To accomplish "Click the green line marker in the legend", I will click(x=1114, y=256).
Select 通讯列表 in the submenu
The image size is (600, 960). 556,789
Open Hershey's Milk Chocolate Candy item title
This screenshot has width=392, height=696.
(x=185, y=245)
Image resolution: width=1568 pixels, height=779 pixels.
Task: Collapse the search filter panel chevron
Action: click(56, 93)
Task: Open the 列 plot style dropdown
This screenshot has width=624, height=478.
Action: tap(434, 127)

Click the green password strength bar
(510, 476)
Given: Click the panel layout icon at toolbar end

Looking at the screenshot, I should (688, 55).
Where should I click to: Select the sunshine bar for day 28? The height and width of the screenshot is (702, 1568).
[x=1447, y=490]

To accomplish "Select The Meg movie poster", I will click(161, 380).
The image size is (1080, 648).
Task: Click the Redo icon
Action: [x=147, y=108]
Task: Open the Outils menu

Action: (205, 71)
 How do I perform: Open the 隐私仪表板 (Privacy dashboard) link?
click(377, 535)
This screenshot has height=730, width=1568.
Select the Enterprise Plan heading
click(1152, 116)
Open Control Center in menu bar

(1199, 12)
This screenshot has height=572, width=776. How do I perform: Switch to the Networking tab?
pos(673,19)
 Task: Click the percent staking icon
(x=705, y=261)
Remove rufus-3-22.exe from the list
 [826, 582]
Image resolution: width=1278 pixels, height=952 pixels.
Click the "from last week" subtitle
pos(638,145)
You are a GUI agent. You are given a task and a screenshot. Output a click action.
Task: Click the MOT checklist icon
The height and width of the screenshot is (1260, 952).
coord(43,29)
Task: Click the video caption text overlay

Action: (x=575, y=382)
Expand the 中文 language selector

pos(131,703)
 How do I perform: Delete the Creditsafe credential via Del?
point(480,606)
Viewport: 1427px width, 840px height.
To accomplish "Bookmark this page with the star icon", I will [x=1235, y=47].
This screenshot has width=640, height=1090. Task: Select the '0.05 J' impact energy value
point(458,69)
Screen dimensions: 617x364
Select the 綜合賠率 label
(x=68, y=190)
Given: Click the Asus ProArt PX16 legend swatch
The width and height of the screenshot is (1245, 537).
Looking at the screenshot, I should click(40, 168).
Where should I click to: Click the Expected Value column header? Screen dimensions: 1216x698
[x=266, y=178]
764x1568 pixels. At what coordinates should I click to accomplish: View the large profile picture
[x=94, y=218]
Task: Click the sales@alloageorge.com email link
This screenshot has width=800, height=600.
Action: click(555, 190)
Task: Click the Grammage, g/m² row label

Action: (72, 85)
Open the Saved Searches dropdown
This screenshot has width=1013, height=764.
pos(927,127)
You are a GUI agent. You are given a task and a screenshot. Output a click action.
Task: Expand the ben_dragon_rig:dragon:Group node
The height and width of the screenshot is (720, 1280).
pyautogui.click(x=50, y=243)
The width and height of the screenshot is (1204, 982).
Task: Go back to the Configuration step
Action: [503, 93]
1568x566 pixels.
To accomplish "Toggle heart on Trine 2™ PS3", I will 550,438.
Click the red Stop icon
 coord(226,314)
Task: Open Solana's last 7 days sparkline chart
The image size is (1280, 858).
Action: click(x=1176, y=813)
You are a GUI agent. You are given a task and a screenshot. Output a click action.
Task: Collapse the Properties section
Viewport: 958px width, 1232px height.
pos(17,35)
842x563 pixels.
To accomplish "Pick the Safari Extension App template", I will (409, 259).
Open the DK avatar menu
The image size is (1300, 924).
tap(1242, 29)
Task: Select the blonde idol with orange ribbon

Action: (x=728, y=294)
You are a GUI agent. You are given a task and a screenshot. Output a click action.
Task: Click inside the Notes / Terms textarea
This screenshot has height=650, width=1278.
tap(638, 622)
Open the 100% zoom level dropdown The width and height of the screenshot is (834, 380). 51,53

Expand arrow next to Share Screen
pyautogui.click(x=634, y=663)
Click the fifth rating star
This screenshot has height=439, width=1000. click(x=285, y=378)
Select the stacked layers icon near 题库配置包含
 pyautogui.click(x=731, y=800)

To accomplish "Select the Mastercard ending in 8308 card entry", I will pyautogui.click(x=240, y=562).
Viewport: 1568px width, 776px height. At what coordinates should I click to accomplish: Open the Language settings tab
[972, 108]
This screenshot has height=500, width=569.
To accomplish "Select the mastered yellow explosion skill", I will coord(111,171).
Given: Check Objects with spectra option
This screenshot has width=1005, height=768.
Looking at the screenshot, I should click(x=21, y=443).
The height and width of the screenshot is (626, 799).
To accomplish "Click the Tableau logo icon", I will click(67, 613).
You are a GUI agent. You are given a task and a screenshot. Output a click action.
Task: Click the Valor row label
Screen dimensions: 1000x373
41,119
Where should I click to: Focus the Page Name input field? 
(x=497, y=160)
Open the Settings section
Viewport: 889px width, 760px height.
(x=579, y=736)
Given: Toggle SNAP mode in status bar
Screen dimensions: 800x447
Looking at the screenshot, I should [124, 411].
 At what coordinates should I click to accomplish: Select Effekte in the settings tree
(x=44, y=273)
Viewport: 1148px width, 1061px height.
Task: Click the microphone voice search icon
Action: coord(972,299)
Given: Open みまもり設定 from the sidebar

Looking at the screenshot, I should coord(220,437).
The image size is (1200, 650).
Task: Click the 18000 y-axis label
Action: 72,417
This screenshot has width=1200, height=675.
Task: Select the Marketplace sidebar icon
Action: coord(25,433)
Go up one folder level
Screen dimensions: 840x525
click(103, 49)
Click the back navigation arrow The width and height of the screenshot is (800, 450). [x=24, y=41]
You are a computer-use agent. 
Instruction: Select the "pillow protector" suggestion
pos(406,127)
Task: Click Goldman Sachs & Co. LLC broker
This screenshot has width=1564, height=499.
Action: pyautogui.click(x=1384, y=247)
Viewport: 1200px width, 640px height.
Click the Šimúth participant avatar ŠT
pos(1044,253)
________________
§ **Problem to solve**
Find the word "dropdown" in the data and show each line that holds it.

§ **Solution to this problem**
Task: Open the 列 plot style dropdown
Open the Saved Searches dropdown
Open the 100% zoom level dropdown The width and height of the screenshot is (834, 380). 51,53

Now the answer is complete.